Hi all.

This may be trivial, but I cannot find good references for it. The problem is 
this:

Suppose we have one table in PgSQL which is a job queue, each row represents 
one job with several status flags, IDs,... Several processes will attempt to 
access the queue and "take" their batch of jobs, the batch will have some 
parameterizable size. So, the simple idea is "select N lowest IDs that do not 
have a flag <in process> set and set the flag", "then proceed with whatever it 
is that should be done".

Trouble is, with MVCC I don't see a way to prevent overlapping and race 
conditions. Oh, sure, if I issue select for update, it will lock rows, but, if 
I understand correctly, the change may not be instantaneous and atomic, so I 
might get transaction to roll back and then there is error handling that will 
lead to the uglies serialization I can think of. Let me clarify this, so 
somebody can tell me if I got it wrong.

Imagine Queue table with 20 rows, ID: 1,...,20, status="new". Imagine 2 
processes/threads (P1, P2) attempting to get 10 jobs each.How to do that?

P1: UPDATE job_queue SET process_id=$1, status="in process" WHERE id IN (
    SELECT id FROM job_queue WHERE status="new" and id IN (   
        SELECT id FROM job_queue WHERE status="new" ORDER BY id LIMIT 10 FOR 
UPDATE)
    )
)
P2: the same
P1: SELECT * FROM job_queue WHERE process_id=$1 ....
P2: SELECT * FROM job_queue WHERE process_id=$1 ....

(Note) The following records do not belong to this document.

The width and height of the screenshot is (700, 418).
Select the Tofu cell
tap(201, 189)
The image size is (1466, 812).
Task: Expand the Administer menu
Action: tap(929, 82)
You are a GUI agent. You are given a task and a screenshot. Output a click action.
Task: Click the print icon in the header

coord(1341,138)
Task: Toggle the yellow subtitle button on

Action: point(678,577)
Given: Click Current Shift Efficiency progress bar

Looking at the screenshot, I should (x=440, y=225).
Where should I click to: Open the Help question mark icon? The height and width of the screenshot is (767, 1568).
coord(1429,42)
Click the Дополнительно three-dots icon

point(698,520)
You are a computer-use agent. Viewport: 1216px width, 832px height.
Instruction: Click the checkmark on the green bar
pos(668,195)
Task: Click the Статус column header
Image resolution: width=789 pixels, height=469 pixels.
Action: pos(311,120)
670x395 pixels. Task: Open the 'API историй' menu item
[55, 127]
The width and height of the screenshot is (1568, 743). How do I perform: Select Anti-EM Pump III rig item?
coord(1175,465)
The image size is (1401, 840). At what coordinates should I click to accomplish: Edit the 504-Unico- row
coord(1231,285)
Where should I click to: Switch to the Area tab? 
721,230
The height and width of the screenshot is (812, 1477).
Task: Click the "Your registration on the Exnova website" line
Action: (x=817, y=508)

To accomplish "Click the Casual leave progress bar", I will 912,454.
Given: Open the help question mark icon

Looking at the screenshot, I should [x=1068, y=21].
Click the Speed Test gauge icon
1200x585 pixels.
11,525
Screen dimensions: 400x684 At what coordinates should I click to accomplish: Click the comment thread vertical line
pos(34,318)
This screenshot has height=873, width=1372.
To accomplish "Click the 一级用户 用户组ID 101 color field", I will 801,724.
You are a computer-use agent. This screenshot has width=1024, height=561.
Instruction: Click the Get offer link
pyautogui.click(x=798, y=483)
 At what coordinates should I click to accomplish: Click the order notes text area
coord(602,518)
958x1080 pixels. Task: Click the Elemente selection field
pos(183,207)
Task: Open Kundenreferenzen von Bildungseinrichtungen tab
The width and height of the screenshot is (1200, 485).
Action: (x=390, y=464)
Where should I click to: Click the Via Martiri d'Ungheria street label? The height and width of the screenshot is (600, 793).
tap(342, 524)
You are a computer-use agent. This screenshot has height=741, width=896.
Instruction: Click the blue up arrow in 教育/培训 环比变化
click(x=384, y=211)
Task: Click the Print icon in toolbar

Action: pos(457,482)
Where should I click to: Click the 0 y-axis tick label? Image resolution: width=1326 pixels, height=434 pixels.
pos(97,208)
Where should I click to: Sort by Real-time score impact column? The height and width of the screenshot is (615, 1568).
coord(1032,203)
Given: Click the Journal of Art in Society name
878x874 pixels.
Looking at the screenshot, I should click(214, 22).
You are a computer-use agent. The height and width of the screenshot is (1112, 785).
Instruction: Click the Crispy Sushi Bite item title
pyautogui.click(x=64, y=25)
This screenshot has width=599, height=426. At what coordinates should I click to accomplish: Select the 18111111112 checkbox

The reason for the 2 selects is that if 2 or more processes content for the 
same set of jobs, the first one will set the status. The second will, after P1 
has released the rows get those rows, that are already taken. Of course, this 
will most likely return 0 rows for P2, since all 10 will be taken. If I leave 
out the LIMIT 10 in the inner select, I am effectively locking the entire 
table. Is that the way to go?

LOCK TABLE job_queue EXCLUSIVE;
UPDATE ...
UNLOCK TABLE job_queue;

Nix.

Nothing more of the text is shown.